I agree that journey maps can be quite useful and that focusing on pain points is important to prioritize where to focus. In my experience, it is important to take a balanced approach that also addresses love points. Pain points on the journey are, indeed, key drivers of customer effort, and have a significant impact on customer emotion and how this impacts churn and their likelihood to be detractors. Love points, however, are an opportunity to tap into deeper meaning for the customer that goes beyond their experience with the functional benefits of your product and service. In many cases, love points result from behaviors of your employees, when they go above and beyond, which in many cases helps to overcome pain points. As you focus on the CX from both human-to-human interactions (which are made better or worse due to the cultural behaviors of your employees) and digital experiences, it is helpful to take a balanced approach across both pain points and love points. Without addressing both, you won’t fully deliver on the potential for CX to strengthen your brand.

In Section 2 of the book, Sean delves into how organizations can systematically identify, analyze, and prioritize rocks that hinder the customer experience. Beyond showing how you can use customer journey maps and “heat map” the level of effort across the journey based on the presence of different rocks, Sean also emphasizes the importance of building up data along the customer journey so that you can take pragmatic steps to orchestrate the journey and measure the impact you are having on business outcomes. For example, by tailoring your approach across your call center vs. digital assets based on your journey analytics, you can deliver a more differentiated customer experience that optimizes business outcomes.
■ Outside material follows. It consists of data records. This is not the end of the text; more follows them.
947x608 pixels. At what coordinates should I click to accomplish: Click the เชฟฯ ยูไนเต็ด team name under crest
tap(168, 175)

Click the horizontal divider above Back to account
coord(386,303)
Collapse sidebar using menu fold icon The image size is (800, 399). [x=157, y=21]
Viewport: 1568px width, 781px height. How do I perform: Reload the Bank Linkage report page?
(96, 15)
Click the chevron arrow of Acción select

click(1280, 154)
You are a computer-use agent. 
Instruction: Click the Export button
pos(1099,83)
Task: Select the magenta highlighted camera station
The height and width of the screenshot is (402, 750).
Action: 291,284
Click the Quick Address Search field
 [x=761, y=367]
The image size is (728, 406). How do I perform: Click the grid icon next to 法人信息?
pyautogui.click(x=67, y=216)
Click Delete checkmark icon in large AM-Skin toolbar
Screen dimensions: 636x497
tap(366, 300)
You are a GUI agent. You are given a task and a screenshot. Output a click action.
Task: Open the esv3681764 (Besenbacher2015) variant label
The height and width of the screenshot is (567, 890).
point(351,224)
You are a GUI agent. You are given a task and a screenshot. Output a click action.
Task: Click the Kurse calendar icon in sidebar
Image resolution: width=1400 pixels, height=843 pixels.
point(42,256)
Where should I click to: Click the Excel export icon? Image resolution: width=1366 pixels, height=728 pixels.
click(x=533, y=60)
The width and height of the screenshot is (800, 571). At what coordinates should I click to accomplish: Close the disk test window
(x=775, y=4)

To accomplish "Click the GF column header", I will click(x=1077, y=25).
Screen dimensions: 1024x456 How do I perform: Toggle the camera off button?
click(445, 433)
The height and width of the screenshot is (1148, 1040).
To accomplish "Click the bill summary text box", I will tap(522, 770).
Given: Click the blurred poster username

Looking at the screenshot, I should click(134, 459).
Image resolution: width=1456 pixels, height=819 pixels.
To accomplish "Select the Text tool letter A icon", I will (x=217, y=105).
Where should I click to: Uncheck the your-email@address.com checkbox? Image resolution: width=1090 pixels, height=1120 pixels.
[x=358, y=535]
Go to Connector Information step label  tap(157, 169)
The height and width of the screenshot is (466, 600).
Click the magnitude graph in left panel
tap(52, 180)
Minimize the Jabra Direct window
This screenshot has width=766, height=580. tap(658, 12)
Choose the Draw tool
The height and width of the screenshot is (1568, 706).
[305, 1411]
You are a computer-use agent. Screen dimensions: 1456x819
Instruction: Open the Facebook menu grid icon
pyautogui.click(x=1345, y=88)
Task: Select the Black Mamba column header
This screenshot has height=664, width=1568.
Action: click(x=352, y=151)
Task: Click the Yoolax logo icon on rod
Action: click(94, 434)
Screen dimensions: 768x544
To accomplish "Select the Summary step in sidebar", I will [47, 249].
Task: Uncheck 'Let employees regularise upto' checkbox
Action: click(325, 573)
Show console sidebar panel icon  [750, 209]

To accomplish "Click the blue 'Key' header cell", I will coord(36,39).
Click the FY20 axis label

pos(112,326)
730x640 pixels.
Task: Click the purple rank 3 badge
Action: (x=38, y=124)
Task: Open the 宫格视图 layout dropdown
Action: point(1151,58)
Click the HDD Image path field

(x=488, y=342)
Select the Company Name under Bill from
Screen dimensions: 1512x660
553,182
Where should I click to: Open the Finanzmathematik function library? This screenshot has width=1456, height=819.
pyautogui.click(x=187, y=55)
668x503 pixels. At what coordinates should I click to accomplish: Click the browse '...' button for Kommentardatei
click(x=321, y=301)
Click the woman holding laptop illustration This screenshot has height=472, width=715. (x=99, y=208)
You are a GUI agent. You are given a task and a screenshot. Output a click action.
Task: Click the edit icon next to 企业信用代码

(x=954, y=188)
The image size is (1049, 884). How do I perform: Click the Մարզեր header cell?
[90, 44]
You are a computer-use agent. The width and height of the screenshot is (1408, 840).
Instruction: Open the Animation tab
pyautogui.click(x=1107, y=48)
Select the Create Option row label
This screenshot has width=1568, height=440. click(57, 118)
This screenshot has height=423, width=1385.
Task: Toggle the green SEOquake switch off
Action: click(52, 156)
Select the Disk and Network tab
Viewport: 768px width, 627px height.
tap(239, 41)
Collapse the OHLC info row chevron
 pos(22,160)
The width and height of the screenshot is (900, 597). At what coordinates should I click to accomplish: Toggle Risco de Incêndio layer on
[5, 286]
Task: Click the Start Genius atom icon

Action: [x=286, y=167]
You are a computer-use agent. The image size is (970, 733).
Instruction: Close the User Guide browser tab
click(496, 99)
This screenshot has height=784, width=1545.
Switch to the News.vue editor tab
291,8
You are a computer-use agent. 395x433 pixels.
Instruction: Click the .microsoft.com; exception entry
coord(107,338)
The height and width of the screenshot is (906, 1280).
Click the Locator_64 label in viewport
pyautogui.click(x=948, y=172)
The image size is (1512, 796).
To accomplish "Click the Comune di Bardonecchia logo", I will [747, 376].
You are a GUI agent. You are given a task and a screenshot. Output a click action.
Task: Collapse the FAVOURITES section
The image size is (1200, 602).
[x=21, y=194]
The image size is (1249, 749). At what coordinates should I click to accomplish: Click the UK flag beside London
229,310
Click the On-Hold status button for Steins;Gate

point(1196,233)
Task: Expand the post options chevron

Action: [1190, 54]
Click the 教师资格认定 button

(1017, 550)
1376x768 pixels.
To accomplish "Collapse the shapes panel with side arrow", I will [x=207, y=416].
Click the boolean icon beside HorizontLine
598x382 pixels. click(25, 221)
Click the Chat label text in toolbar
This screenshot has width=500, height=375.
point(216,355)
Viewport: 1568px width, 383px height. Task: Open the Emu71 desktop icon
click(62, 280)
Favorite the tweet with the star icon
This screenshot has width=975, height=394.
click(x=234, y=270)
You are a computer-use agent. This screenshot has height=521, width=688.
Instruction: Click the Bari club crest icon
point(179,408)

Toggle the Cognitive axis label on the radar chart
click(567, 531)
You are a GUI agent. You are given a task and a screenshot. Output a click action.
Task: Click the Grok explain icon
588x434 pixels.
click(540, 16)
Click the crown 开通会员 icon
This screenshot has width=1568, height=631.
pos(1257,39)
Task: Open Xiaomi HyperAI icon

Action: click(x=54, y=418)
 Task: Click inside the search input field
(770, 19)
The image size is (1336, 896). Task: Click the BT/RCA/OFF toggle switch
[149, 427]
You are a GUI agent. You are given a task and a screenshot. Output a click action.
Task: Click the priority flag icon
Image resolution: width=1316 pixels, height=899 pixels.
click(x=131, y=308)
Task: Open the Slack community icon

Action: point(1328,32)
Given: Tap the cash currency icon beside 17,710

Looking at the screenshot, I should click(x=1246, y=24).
In Section 3, Sean lays out a detailed approach to turn insights into action to drive continuous improvement in your CX. The focus shifts from identifying and prioritizing where to focus, to how to build a more tailored approach that reflects differences in the types of rocks you are focused on removing along the journey. This is reflected in the B.R.E.A.K. methodology shown below that is tailored to the types of rocks impeding the flow of your metaphorical river.

Blast: Sometimes you need to take swift and decisive action to address CX issues, which Sean compares to blasting larger rocks. He also calls out the need to be careful to avoid “collateral damage,” which are unintended consequences of changes in your CX.

Remove: In other cases, you need methodical planning and execution to eliminate or improve processes, often with the aid of technology updates. This strategy is about careful removal or improvement of processes and systems that hinder the customer and employee experience.

Erode: When there is just too much resistance to change, you need to focus instead on a more gradual approach, making small, incremental improvements over time, steadily reducing the negative impact of these rocks.

Accept: Some rocks cannot be immediately removed due to constraints, such as budgetary limitations or technological hurdles. This strategy involves acknowledging these challenges while keeping them in focus for future action.

Keep: In some cases, certain rocks need to be maintained due to regulatory requirements or other essential business processes. The key here is to clearly communicate why they are needed and turn them into “features rather than bugs.”

In talking about how to pragmatically apply the B.R.E.A.K. methodology, Sean calls out the need for a more holistic approach to engage your employees across the organization, underscoring the importance of change management and being sensitive to how your culture helps or hinders your efforts. This is very well aligned to my own focus in The CX and Culture Connection.